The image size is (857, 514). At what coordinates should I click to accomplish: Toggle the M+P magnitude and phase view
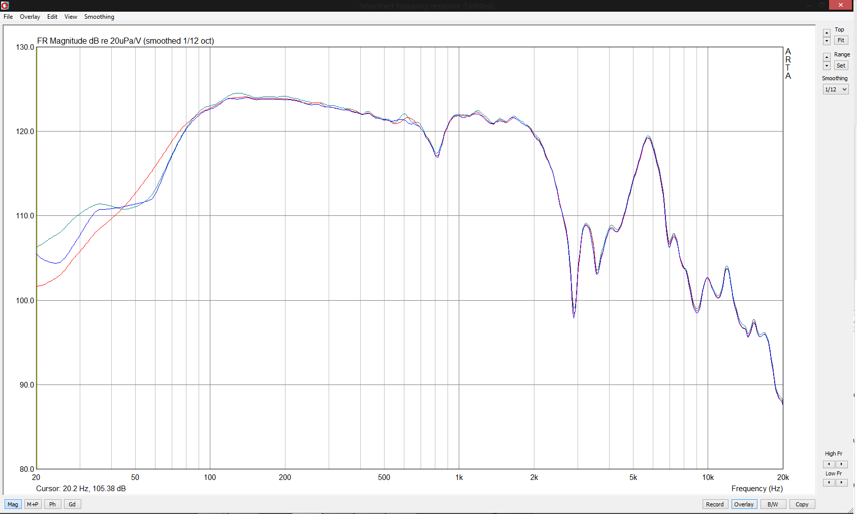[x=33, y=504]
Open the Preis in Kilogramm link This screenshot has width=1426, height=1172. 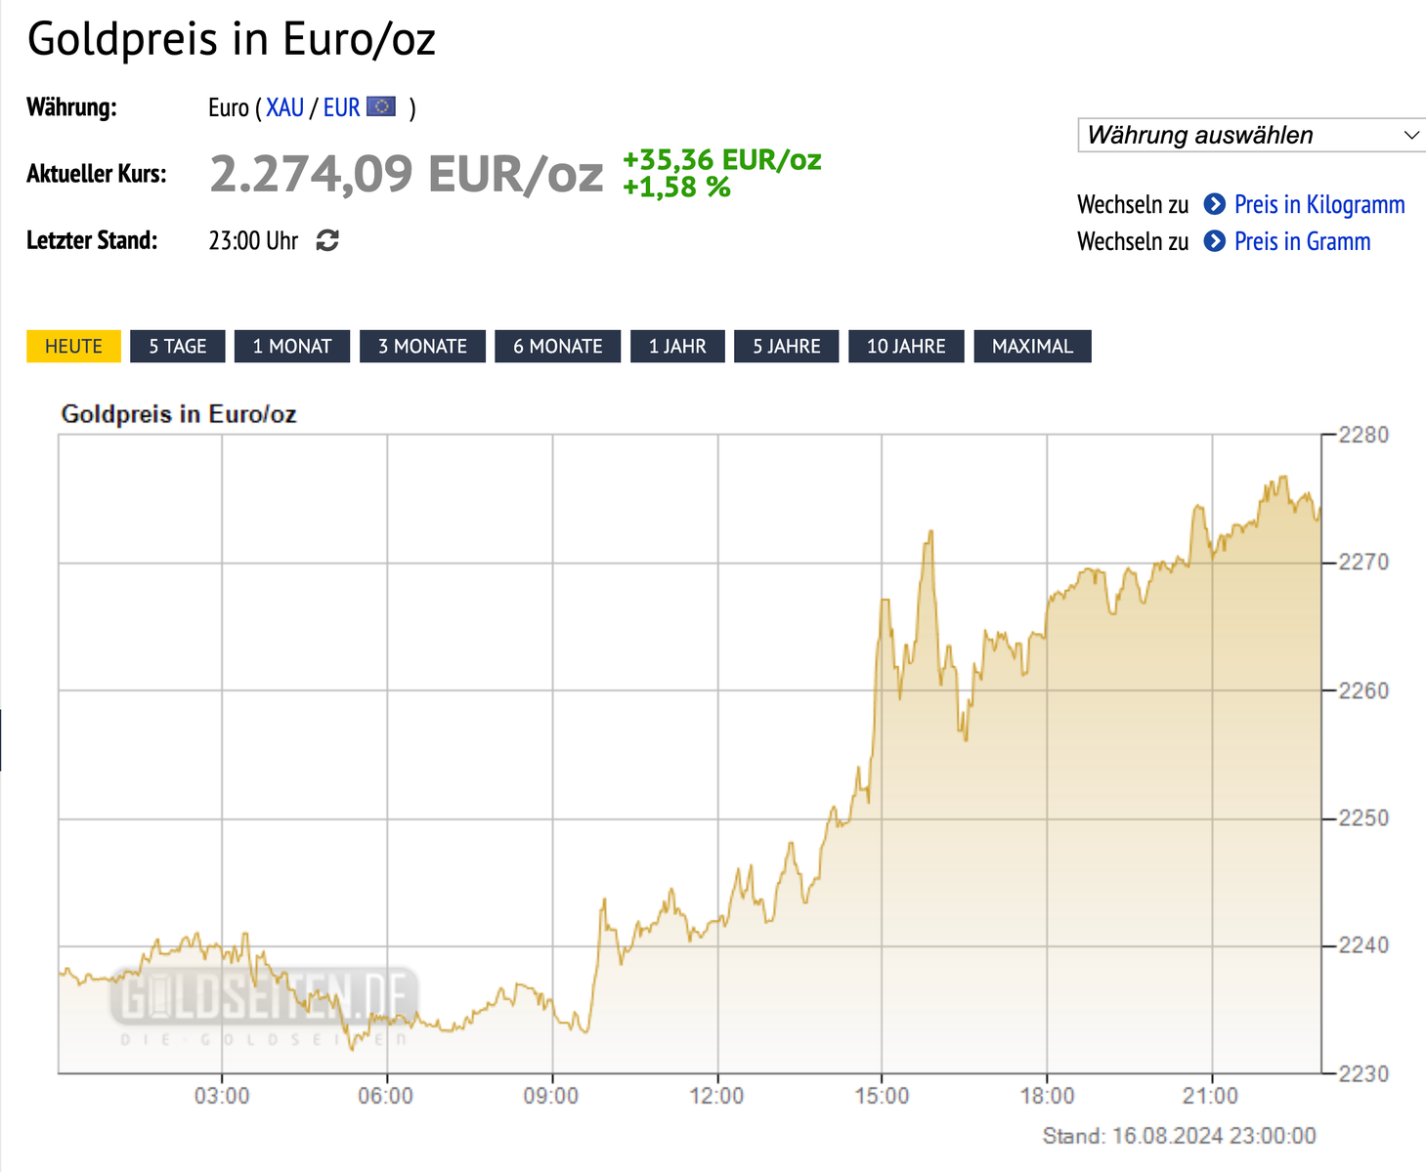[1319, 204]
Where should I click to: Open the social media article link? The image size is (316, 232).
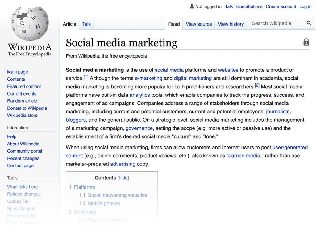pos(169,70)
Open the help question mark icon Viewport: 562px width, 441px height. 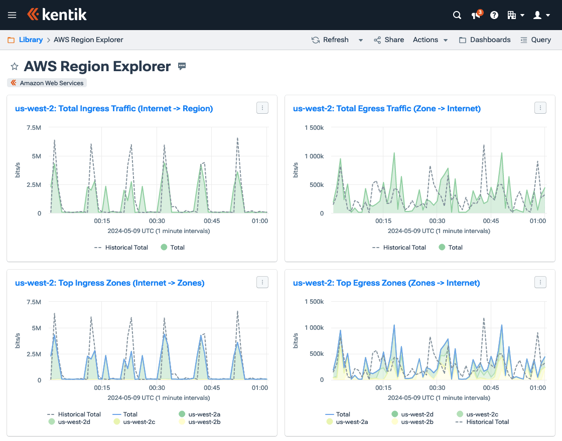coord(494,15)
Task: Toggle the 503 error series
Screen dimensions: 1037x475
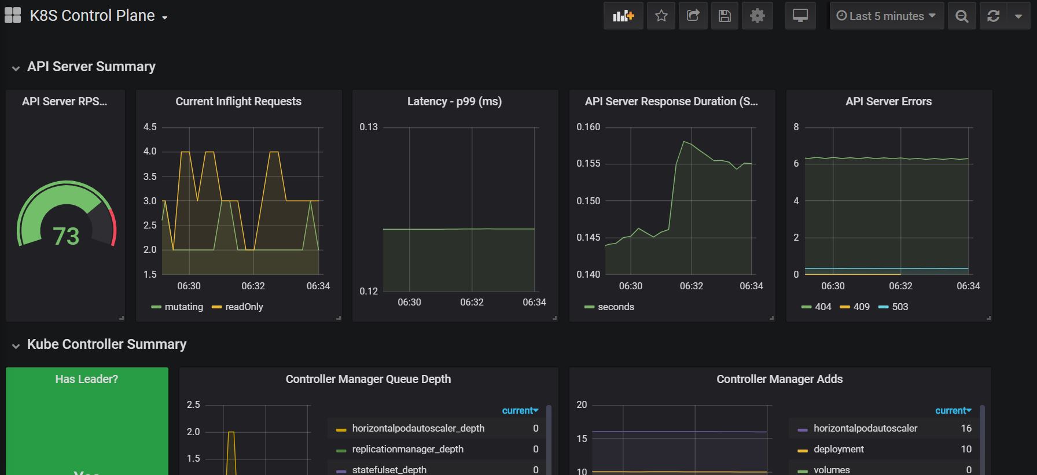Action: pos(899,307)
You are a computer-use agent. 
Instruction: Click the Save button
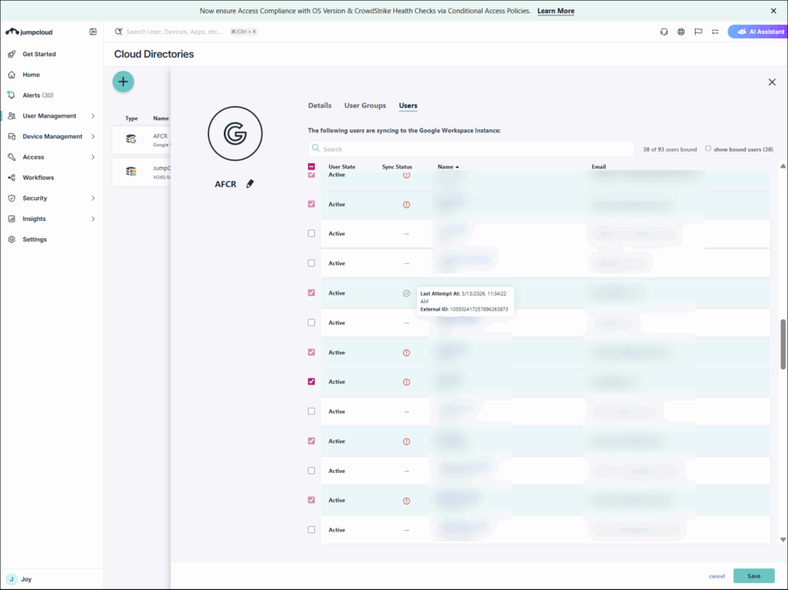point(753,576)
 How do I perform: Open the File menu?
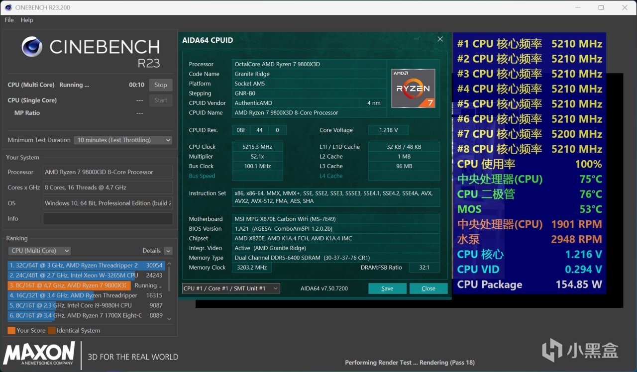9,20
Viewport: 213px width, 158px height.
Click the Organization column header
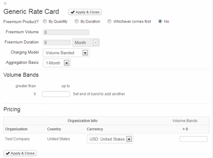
= = = = = = =
> _Exercise objective_
Starting at the line that holds "Viewport: 213px width, 158px height." and stopping at the last line of the listing above, write out each line exactly as it appears, and omit the pictures.

> _Task solution_
Viewport: 213px width, 158px height.
Click the Organization column header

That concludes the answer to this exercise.